The paged KV cache in TensorRT-LLM operates on similar principles to vLLM, though block size and specific allocation policies differ. NVIDIA reports 2-5x throughput improvements over static batching on LLaMA-2-70B on H100 with in-flight batching enabled. Direct comparison with vLLM on identical hardware is workload-dependent.

TensorRT-LLM requires TensorRT engine compilation for each model before deployment, an additional step that vLLM and TGI skip. This compilation step produces CUDA kernels tuned to the specific model architecture and hardware target, which is where the throughput advantage on NVIDIA hardware comes from. The operational overhead is a meaningful deployment cost for organizations that frequently update or experiment with models.

What the Differences Mean in Practice

The choice between these systems depends on which constraints are binding for your workload.

High output length variance is where vLLM’s PagedAttention advantage is most pronounced. If your workload mixes short and long outputs, contiguous allocation wastes GPU memory in proportion to the variance; paged allocation does not.

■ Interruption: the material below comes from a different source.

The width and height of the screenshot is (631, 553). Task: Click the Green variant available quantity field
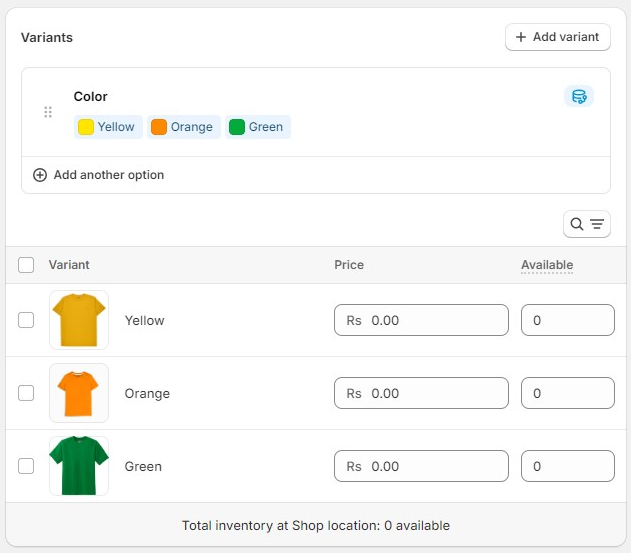(x=568, y=466)
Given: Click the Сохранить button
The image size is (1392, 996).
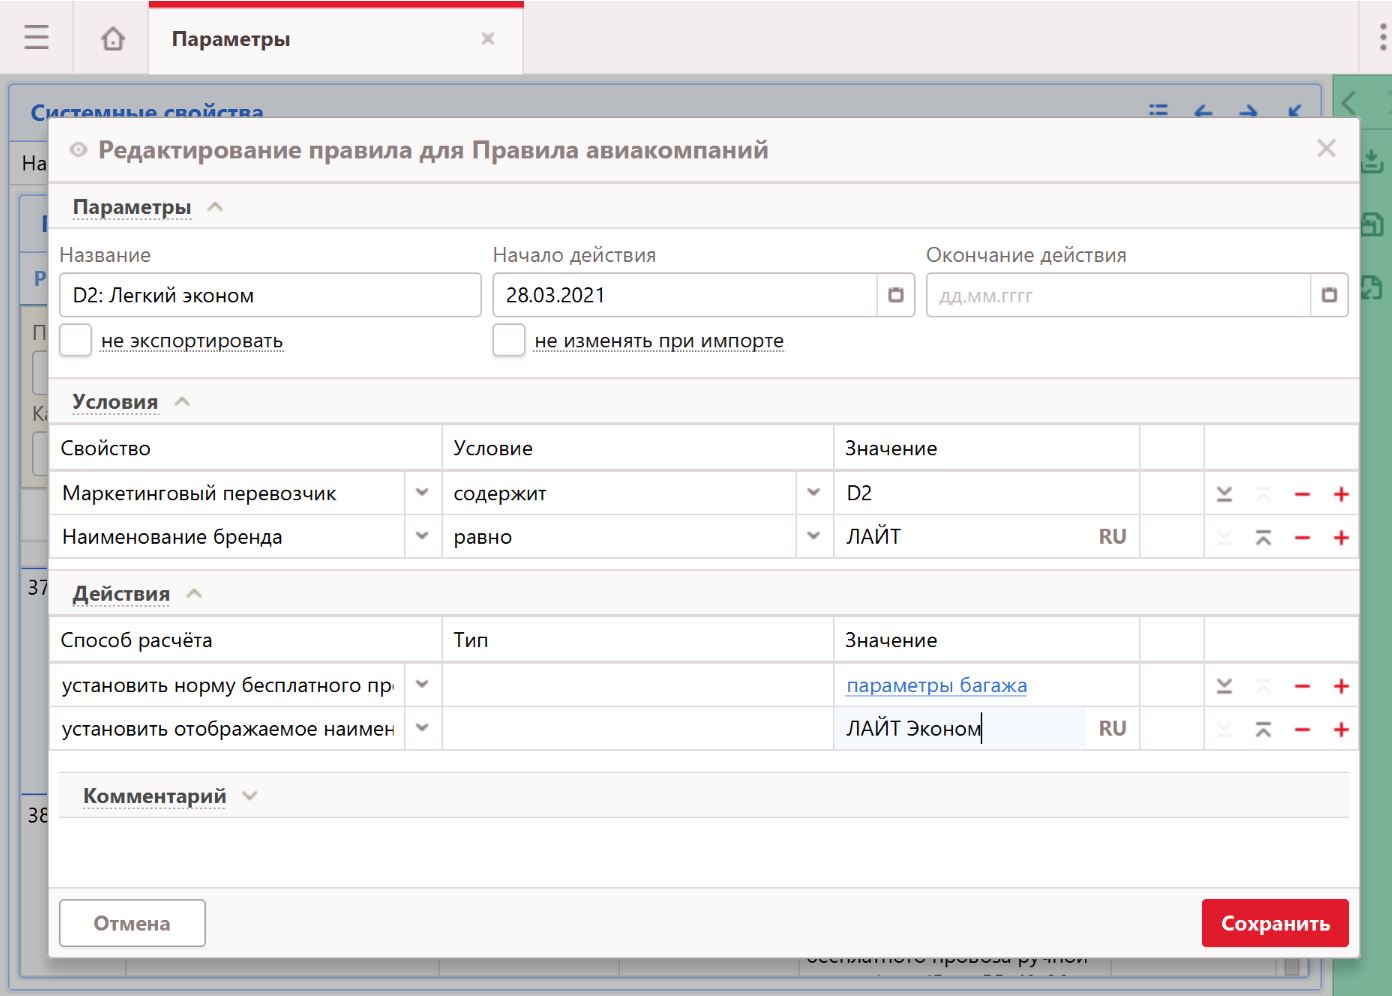Looking at the screenshot, I should [1274, 923].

The custom PagedAttention CUDA kernel adds marginal overhead versus Flash Attention 2’s highly optimized standard path, but the throughput gain from running larger effective batch sizes is much larger than the per-step kernel overhead.

Uniform and predictable output lengths reduce the memory utilization gap between vLLM and TGI. If requests consistently generate within a narrow range, TGI’s simpler allocation strategy wastes proportionally less memory, and its Flash Attention 2 path gives competitive per-step latency. The operational simplicity of avoiding a block manager and preemption scheduler is a real advantage for teams that want a reliable, easy-to-reason-about deployment.

Production NVIDIA deployments targeting strict latency SLOs benefit from TensorRT-LLM’s explicit configuration surface. The max_num_tokens parameter in particular gives a hard bound on per-iteration compute cost that the scheduler-level configuration in vLLM and TGI does not provide as directly. This matters when you need to guarantee P99 time-to-first-token under a specific millisecond budget.

The broader point, which the HuggingFace article correctly emphasizes on the scheduling side, is that continuous batching without paged KV allocation leaves substantial throughput on the table. The scheduling insight from the ORCA paper enabled iteration-level admission and eviction; the PagedAttention insight from the vLLM paper made the memory budget flexible enough to actually fill the batch at all times. Both changes are necessary; neither alone is sufficient.